What worries me right now is how many companies are repeating the same mistakes. They’re moving fast, chasing headlines, and skipping the hard parts. We’ve seen this movie before in medtech, where overpromising leads to underdelivery, which leads to lost trust.

In women’s health, we don’t have the luxury of another cycle of that. Trust in healthcare is already fragile for women, who have been dismissed, misdiagnosed, and underrepresented for decades. If AI reinforces that experience, it sets the entire space back.

Women’s Health Is the Test Case for Healthcare AI

The bigger point sits one level up. Every company deploying AI in healthcare right now is making choices that will determine who benefits and who gets left behind. Women’s health is the most visible example of what happens when those choices skew toward speed and convenience instead of rigor.

We’re at an inflection point. The combination of increased investment, regulatory momentum, and technological capability means the next few years will define how AI shows up in healthcare for the next decade.
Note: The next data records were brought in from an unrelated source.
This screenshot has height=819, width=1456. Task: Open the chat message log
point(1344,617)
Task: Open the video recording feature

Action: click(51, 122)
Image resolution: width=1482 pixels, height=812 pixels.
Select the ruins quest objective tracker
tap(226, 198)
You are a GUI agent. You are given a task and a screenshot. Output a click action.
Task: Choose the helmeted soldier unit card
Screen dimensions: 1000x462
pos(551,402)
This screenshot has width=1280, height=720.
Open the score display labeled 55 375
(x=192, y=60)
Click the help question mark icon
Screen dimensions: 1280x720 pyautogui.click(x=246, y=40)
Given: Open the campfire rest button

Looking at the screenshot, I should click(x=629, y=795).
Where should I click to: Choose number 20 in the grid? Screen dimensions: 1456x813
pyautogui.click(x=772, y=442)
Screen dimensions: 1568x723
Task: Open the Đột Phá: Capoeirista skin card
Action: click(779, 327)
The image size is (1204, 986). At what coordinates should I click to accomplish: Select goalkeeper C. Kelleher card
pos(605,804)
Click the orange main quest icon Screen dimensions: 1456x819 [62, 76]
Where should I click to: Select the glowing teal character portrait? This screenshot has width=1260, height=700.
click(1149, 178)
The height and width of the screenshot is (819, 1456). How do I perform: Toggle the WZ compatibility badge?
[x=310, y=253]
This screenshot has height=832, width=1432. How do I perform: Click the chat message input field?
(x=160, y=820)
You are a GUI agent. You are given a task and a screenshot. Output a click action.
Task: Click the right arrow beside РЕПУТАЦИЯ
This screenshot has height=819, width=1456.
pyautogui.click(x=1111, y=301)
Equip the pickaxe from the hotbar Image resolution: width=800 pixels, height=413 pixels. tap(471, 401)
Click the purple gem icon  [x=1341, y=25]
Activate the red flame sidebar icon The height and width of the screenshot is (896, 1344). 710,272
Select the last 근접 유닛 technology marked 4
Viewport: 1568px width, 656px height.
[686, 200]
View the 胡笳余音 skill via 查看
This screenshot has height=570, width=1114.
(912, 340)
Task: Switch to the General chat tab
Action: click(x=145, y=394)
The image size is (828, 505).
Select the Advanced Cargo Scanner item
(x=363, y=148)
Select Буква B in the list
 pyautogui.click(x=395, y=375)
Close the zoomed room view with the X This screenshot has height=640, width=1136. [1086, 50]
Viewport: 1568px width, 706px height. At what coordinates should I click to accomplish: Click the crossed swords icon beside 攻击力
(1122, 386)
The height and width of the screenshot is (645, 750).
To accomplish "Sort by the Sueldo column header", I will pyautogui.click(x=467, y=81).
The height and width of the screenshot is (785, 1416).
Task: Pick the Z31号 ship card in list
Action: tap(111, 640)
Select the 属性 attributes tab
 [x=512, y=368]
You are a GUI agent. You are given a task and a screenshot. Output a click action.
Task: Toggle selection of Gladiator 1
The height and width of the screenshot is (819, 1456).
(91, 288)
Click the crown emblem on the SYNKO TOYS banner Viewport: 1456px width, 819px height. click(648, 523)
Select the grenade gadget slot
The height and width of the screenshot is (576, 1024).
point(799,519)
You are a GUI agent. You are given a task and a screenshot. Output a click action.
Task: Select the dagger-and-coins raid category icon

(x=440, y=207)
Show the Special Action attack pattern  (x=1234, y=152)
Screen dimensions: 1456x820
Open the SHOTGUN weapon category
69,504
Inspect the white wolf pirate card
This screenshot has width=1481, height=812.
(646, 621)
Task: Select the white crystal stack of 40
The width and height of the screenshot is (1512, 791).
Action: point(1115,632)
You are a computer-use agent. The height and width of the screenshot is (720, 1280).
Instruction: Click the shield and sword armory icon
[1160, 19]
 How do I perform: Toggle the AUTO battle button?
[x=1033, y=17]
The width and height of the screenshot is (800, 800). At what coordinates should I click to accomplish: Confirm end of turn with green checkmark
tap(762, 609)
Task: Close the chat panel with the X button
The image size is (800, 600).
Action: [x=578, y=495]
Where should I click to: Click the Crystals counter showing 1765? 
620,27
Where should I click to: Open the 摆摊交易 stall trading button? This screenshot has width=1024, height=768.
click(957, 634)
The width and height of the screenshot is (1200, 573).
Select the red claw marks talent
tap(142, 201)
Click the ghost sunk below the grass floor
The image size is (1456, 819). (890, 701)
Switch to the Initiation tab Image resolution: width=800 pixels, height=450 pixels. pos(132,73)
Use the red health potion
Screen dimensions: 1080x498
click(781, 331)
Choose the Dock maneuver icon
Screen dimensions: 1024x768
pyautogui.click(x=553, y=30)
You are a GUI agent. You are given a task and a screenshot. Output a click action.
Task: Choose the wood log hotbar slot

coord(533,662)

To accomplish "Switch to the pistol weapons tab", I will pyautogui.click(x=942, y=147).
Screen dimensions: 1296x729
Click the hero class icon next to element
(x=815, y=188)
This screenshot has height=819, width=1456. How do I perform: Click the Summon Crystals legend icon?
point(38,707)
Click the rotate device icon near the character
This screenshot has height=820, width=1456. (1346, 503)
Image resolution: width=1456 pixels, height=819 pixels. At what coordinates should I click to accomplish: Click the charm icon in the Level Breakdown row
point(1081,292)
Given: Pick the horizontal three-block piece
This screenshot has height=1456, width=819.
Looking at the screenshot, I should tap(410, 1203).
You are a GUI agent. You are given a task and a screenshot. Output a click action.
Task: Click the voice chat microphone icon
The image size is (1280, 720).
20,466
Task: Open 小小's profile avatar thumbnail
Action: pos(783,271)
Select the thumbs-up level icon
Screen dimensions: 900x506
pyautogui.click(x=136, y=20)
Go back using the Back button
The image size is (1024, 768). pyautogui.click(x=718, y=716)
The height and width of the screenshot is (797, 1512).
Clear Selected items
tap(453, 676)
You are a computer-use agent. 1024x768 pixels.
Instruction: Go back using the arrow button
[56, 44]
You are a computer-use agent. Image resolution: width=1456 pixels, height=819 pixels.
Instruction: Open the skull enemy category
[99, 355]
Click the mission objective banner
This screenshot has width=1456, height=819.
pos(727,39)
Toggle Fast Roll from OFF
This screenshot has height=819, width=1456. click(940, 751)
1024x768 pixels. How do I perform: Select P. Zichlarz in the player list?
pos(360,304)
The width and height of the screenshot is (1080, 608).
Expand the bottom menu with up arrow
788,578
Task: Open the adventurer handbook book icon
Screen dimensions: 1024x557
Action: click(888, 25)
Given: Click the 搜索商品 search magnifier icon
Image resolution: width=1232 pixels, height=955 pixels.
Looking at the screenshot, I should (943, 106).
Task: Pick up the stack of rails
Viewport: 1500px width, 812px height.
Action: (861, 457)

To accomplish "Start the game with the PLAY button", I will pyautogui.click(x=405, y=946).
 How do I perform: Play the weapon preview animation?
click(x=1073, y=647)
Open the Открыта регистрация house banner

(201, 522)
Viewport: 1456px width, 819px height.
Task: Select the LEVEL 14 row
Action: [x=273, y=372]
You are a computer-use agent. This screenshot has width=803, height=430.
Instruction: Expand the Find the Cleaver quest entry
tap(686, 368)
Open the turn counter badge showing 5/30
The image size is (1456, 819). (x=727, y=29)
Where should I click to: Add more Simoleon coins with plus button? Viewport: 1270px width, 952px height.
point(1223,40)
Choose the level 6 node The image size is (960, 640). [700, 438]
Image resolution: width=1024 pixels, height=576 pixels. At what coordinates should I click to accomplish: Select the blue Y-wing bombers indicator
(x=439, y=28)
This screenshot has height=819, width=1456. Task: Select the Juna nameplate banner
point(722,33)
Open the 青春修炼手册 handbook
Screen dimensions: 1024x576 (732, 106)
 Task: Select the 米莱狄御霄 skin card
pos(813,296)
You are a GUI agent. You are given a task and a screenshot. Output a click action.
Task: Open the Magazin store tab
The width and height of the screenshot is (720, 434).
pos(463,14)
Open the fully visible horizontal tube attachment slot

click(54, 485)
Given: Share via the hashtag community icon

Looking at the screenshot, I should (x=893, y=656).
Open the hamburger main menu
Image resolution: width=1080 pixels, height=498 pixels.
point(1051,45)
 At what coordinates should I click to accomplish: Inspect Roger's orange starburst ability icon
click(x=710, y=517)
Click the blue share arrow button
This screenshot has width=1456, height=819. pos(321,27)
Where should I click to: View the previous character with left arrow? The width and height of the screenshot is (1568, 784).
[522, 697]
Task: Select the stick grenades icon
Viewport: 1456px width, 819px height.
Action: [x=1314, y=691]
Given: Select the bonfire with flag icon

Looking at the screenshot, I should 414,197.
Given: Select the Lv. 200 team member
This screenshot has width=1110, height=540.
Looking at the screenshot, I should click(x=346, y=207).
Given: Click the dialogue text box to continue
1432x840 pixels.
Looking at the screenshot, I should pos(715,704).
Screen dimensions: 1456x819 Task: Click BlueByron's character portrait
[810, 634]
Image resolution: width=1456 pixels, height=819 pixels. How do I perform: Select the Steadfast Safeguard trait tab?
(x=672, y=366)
The companies that get it right will compound advantage. The companies that don’t will produce expensive failures that take a long time to unwind.

The Bar for Building Healthcare AI Right

For anyone building or deploying AI in healthcare, the bar is simple to state and harder to meet. Interrogate the data, including who’s missing, who’s underrepresented, and what assumptions the dataset embeds. Design for real populations rather than idealized ones. Validate in the environments where the product will actually be used, not the ones where validation is easiest. Build with regulatory and clinical rigor from day one. And stay honest about what the technology can and cannot do.

Most importantly, stop treating women’s health as an edge case.

AI is already transforming women’s health. What’s still being decided is whether companies build the version that closes outcome gaps or the version that scales the bias that created them. Those choices are getting made right now.